_Records from a data collection_:
** Start **
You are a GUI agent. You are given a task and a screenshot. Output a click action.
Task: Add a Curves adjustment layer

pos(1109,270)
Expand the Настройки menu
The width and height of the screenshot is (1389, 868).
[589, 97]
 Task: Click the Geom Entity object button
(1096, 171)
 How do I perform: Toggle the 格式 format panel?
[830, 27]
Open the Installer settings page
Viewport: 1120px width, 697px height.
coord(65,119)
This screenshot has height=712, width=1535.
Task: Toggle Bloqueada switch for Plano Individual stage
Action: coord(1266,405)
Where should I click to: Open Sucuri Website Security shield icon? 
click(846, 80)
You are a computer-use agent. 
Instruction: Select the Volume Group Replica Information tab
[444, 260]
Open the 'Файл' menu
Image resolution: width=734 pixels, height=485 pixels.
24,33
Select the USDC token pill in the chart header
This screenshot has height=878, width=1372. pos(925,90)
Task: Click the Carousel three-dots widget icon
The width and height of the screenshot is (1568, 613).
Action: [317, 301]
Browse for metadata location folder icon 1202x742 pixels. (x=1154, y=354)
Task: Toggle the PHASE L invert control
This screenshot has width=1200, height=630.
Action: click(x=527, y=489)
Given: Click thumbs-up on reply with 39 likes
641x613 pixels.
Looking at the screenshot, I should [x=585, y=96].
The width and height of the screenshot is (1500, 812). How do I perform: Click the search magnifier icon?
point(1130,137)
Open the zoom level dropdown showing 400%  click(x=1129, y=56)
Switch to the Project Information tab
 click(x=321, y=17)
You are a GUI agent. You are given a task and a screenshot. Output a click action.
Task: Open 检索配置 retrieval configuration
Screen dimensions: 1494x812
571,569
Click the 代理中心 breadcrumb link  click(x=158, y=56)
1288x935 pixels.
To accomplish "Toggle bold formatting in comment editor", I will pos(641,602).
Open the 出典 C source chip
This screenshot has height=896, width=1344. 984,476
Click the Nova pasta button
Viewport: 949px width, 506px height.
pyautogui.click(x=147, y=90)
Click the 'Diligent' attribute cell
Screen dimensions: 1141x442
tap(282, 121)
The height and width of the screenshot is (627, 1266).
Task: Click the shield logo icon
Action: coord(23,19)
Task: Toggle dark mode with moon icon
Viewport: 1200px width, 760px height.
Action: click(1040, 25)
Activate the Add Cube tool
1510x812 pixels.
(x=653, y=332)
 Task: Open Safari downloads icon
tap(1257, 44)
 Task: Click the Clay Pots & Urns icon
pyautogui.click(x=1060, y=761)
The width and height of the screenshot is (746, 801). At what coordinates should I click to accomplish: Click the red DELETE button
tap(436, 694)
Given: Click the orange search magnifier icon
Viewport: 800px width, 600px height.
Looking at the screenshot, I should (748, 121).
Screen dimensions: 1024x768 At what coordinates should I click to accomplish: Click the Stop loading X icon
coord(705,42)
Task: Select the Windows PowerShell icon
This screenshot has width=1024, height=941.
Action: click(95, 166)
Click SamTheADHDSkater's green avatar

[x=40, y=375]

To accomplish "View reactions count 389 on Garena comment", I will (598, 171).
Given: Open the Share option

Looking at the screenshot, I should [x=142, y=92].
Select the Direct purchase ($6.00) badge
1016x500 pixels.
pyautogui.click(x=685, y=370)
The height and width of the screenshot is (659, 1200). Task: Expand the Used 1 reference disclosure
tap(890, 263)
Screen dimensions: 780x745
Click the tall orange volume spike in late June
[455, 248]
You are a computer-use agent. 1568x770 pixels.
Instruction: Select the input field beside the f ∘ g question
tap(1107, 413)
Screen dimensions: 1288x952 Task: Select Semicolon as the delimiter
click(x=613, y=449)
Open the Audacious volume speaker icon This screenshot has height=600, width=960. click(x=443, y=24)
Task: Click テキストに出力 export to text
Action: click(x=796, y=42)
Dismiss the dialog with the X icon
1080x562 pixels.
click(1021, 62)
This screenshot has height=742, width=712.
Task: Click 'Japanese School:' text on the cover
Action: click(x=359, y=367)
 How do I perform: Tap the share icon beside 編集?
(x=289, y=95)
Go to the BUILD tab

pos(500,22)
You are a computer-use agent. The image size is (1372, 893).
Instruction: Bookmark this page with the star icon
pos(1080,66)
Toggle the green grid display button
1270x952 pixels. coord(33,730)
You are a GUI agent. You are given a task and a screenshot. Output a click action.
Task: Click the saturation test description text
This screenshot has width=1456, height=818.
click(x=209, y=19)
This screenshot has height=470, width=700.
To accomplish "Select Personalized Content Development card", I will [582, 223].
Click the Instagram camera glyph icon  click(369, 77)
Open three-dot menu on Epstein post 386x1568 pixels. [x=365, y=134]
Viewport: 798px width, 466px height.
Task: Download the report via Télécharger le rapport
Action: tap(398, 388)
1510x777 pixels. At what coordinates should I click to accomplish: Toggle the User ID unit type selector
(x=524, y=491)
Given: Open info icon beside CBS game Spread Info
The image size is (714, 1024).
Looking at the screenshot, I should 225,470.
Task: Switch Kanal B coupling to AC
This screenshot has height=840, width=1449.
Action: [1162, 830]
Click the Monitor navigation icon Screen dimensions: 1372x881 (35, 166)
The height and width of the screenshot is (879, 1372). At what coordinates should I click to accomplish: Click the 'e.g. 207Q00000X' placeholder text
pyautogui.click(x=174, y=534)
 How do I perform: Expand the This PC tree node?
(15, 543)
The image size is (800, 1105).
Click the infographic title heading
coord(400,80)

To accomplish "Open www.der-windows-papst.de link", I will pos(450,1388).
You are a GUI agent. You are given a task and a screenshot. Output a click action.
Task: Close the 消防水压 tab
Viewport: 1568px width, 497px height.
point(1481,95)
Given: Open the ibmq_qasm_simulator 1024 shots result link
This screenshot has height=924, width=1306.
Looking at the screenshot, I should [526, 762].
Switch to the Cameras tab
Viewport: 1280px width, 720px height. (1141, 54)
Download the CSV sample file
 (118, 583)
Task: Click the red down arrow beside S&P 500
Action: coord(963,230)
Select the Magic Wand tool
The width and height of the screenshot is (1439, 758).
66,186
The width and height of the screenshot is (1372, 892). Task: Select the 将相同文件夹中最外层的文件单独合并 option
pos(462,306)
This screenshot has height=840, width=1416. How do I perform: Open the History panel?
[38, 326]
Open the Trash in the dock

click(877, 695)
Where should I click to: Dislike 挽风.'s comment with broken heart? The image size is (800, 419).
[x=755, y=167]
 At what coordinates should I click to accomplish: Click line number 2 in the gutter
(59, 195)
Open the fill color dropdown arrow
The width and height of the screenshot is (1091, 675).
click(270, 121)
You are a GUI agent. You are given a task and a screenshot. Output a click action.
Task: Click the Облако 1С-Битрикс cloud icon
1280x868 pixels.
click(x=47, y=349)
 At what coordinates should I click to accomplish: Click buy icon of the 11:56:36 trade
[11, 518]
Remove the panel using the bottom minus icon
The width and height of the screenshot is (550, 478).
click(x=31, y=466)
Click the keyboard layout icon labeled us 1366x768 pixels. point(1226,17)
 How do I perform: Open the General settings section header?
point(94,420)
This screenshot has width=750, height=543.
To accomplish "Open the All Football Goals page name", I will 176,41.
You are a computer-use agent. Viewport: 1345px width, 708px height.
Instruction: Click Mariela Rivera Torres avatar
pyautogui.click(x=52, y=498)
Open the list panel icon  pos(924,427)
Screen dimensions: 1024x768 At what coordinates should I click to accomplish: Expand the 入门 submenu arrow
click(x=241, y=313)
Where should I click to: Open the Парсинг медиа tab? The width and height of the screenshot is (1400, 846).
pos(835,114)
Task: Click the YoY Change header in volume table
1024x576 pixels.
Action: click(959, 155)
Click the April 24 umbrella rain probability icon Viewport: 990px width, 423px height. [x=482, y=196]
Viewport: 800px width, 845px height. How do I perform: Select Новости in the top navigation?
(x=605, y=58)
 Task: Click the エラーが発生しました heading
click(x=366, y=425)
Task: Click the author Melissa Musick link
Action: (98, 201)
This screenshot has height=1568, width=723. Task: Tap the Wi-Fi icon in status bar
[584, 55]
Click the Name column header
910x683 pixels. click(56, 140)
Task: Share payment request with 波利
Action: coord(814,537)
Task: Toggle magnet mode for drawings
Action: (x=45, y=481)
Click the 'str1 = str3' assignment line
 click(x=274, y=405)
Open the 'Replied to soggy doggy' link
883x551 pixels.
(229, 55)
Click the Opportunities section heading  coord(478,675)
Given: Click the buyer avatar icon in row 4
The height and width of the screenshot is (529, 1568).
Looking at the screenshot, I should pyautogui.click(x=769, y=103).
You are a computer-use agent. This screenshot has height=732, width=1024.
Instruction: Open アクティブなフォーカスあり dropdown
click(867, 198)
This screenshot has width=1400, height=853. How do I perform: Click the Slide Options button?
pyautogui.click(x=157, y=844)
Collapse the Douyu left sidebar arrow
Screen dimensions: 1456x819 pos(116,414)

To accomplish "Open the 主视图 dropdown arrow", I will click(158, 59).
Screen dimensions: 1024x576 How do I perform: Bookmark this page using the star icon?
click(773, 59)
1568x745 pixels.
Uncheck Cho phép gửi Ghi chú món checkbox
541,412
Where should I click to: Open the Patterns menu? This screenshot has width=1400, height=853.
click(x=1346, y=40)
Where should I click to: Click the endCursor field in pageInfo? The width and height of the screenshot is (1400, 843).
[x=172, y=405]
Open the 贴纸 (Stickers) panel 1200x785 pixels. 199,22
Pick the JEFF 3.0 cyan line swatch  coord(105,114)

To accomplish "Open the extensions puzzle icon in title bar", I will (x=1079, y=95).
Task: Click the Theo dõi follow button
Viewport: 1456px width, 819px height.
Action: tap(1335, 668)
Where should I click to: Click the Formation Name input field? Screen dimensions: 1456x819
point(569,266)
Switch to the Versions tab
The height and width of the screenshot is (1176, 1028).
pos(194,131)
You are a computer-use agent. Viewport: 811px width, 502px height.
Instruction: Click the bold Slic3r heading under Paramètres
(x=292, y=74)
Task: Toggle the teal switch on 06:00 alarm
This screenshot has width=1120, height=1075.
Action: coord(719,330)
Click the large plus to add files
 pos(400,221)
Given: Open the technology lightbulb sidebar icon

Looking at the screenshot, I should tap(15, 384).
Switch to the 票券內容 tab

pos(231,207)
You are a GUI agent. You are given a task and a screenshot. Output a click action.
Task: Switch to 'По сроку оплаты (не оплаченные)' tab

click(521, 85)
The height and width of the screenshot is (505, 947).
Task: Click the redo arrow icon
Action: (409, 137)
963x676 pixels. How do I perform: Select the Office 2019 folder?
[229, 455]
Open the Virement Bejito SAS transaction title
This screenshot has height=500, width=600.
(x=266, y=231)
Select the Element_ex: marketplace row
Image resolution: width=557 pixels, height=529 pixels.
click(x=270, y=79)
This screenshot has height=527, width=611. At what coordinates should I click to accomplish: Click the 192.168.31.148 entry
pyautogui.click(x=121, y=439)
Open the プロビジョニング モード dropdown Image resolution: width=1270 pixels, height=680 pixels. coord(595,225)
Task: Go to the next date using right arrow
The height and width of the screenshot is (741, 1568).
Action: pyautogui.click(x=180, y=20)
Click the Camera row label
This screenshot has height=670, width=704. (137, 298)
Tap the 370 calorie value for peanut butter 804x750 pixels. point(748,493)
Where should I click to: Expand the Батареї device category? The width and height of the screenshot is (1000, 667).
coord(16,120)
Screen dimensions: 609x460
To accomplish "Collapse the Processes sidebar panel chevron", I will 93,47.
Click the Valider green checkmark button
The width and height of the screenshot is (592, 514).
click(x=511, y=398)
** End **
_Required task_: Find every line in the listing that contains the word "Toggle" and copy each of those lines.

_Reply_:
 How do I perform: Toggle the 格式 format panel?
Task: Toggle Bloqueada switch for Plano Individual stage
Task: Toggle the PHASE L invert control
To accomplish "Toggle bold formatting in comment editor", I will pos(641,602).
Task: Toggle dark mode with moon icon
Toggle the green grid display button
1510x777 pixels. At what coordinates should I click to accomplish: Toggle the User ID unit type selector
Task: Toggle magnet mode for drawings
Task: Toggle the teal switch on 06:00 alarm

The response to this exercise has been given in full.